◆ **Brief**
The entries shown below are to be printed in full, unaltered.

Collected data entries
______________________________
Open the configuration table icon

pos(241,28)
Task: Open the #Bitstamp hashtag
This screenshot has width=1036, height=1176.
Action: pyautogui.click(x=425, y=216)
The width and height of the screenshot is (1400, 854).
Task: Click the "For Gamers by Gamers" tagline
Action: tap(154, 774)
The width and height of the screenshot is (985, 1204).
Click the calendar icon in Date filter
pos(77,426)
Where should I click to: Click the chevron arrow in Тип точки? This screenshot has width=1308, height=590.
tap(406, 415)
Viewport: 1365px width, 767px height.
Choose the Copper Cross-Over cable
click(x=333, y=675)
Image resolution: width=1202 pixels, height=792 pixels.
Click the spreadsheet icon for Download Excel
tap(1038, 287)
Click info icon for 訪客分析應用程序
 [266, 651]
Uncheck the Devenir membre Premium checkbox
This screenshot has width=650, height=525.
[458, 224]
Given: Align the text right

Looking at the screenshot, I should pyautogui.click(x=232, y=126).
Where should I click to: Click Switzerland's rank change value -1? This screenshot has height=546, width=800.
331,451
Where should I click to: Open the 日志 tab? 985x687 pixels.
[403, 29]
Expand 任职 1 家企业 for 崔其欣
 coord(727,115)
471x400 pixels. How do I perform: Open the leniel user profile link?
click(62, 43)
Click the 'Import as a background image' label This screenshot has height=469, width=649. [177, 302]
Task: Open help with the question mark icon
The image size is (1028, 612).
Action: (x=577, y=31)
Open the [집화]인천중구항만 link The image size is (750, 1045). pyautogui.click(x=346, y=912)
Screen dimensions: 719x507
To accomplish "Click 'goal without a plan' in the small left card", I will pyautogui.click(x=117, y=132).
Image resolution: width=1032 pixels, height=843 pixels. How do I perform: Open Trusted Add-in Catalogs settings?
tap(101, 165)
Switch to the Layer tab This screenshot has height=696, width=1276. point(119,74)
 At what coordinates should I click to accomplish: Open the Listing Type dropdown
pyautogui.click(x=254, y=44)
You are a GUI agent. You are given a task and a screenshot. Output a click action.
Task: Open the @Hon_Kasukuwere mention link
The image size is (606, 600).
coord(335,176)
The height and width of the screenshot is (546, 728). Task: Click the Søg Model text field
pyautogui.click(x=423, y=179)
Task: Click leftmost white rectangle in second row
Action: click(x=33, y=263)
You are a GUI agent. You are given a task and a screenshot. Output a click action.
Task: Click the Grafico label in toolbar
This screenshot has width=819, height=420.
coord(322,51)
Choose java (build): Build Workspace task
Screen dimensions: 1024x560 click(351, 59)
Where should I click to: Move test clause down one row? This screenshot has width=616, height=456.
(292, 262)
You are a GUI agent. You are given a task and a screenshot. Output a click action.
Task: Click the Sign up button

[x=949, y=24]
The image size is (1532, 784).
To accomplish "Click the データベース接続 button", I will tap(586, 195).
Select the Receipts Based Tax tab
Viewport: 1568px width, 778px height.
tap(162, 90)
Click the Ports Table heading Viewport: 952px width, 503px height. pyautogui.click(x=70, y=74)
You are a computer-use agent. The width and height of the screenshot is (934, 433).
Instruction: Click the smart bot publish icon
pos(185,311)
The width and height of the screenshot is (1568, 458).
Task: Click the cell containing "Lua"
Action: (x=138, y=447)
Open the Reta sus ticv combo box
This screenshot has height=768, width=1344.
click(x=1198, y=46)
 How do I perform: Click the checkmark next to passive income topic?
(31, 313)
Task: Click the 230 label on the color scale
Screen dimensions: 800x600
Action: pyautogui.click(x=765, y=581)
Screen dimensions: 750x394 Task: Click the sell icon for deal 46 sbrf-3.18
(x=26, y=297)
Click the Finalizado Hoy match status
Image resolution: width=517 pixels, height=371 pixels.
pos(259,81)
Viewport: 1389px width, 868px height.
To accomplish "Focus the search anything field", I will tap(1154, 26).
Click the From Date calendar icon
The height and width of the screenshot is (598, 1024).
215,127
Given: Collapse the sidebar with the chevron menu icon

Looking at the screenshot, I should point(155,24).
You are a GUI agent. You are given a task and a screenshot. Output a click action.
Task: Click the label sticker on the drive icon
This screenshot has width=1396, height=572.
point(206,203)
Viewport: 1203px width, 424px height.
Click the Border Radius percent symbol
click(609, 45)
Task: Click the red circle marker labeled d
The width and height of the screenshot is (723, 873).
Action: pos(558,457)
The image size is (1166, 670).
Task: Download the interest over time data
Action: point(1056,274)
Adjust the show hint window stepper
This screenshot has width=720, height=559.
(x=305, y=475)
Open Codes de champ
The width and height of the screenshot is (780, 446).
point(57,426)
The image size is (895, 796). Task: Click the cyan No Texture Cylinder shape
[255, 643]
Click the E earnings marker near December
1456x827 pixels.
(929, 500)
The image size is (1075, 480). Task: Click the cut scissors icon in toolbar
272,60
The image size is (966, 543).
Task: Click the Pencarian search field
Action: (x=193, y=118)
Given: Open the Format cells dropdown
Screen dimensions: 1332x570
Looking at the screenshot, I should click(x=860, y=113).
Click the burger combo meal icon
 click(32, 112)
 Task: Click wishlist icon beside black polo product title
______________________________
◆ **Expected output**
Open the configuration table icon

pos(241,28)
Task: Open the #Bitstamp hashtag
This screenshot has width=1036, height=1176.
Action: pyautogui.click(x=425, y=216)
The width and height of the screenshot is (1400, 854).
Task: Click the "For Gamers by Gamers" tagline
Action: tap(154, 774)
The width and height of the screenshot is (985, 1204).
Click the calendar icon in Date filter
pos(77,426)
Where should I click to: Click the chevron arrow in Тип точки? This screenshot has width=1308, height=590.
tap(406, 415)
Viewport: 1365px width, 767px height.
Choose the Copper Cross-Over cable
click(x=333, y=675)
Image resolution: width=1202 pixels, height=792 pixels.
Click the spreadsheet icon for Download Excel
tap(1038, 287)
Click info icon for 訪客分析應用程序
 [266, 651]
Uncheck the Devenir membre Premium checkbox
This screenshot has width=650, height=525.
[458, 224]
Given: Align the text right

Looking at the screenshot, I should pyautogui.click(x=232, y=126).
Where should I click to: Click Switzerland's rank change value -1? This screenshot has height=546, width=800.
331,451
Where should I click to: Open the 日志 tab? 985x687 pixels.
[403, 29]
Expand 任职 1 家企业 for 崔其欣
 coord(727,115)
471x400 pixels. How do I perform: Open the leniel user profile link?
click(62, 43)
Click the 'Import as a background image' label This screenshot has height=469, width=649. [177, 302]
Task: Open help with the question mark icon
The image size is (1028, 612).
Action: (x=577, y=31)
Open the [집화]인천중구항만 link The image size is (750, 1045). pyautogui.click(x=346, y=912)
Screen dimensions: 719x507
To accomplish "Click 'goal without a plan' in the small left card", I will pyautogui.click(x=117, y=132).
Image resolution: width=1032 pixels, height=843 pixels. How do I perform: Open Trusted Add-in Catalogs settings?
tap(101, 165)
Switch to the Layer tab This screenshot has height=696, width=1276. point(119,74)
 At what coordinates should I click to accomplish: Open the Listing Type dropdown
pyautogui.click(x=254, y=44)
You are a GUI agent. You are given a task and a screenshot. Output a click action.
Task: Open the @Hon_Kasukuwere mention link
The image size is (606, 600).
coord(335,176)
The height and width of the screenshot is (546, 728). Task: Click the Søg Model text field
pyautogui.click(x=423, y=179)
Task: Click leftmost white rectangle in second row
Action: click(x=33, y=263)
You are a GUI agent. You are given a task and a screenshot. Output a click action.
Task: Click the Grafico label in toolbar
This screenshot has width=819, height=420.
coord(322,51)
Choose java (build): Build Workspace task
Screen dimensions: 1024x560 click(351, 59)
Where should I click to: Move test clause down one row? This screenshot has width=616, height=456.
(292, 262)
You are a GUI agent. You are given a task and a screenshot. Output a click action.
Task: Click the Sign up button

[x=949, y=24]
The image size is (1532, 784).
To accomplish "Click the データベース接続 button", I will tap(586, 195).
Select the Receipts Based Tax tab
Viewport: 1568px width, 778px height.
tap(162, 90)
Click the Ports Table heading Viewport: 952px width, 503px height. pyautogui.click(x=70, y=74)
You are a computer-use agent. The width and height of the screenshot is (934, 433).
Instruction: Click the smart bot publish icon
pos(185,311)
The width and height of the screenshot is (1568, 458).
Task: Click the cell containing "Lua"
Action: (x=138, y=447)
Open the Reta sus ticv combo box
This screenshot has height=768, width=1344.
click(x=1198, y=46)
 How do I perform: Click the checkmark next to passive income topic?
(31, 313)
Task: Click the 230 label on the color scale
Screen dimensions: 800x600
Action: pyautogui.click(x=765, y=581)
Screen dimensions: 750x394 Task: Click the sell icon for deal 46 sbrf-3.18
(x=26, y=297)
Click the Finalizado Hoy match status
Image resolution: width=517 pixels, height=371 pixels.
pos(259,81)
Viewport: 1389px width, 868px height.
To accomplish "Focus the search anything field", I will tap(1154, 26).
Click the From Date calendar icon
The height and width of the screenshot is (598, 1024).
215,127
Given: Collapse the sidebar with the chevron menu icon

Looking at the screenshot, I should point(155,24).
You are a GUI agent. You are given a task and a screenshot. Output a click action.
Task: Click the label sticker on the drive icon
This screenshot has width=1396, height=572.
point(206,203)
Viewport: 1203px width, 424px height.
Click the Border Radius percent symbol
click(609, 45)
Task: Click the red circle marker labeled d
The width and height of the screenshot is (723, 873).
Action: pos(558,457)
The image size is (1166, 670).
Task: Download the interest over time data
Action: point(1056,274)
Adjust the show hint window stepper
This screenshot has width=720, height=559.
(x=305, y=475)
Open Codes de champ
The width and height of the screenshot is (780, 446).
point(57,426)
The image size is (895, 796). Task: Click the cyan No Texture Cylinder shape
[255, 643]
Click the E earnings marker near December
1456x827 pixels.
(929, 500)
The image size is (1075, 480). Task: Click the cut scissors icon in toolbar
272,60
The image size is (966, 543).
Task: Click the Pencarian search field
Action: (x=193, y=118)
Given: Open the Format cells dropdown
Screen dimensions: 1332x570
Looking at the screenshot, I should click(x=860, y=113).
Click the burger combo meal icon
 click(32, 112)
 Task: Click wishlist icon beside black polo product title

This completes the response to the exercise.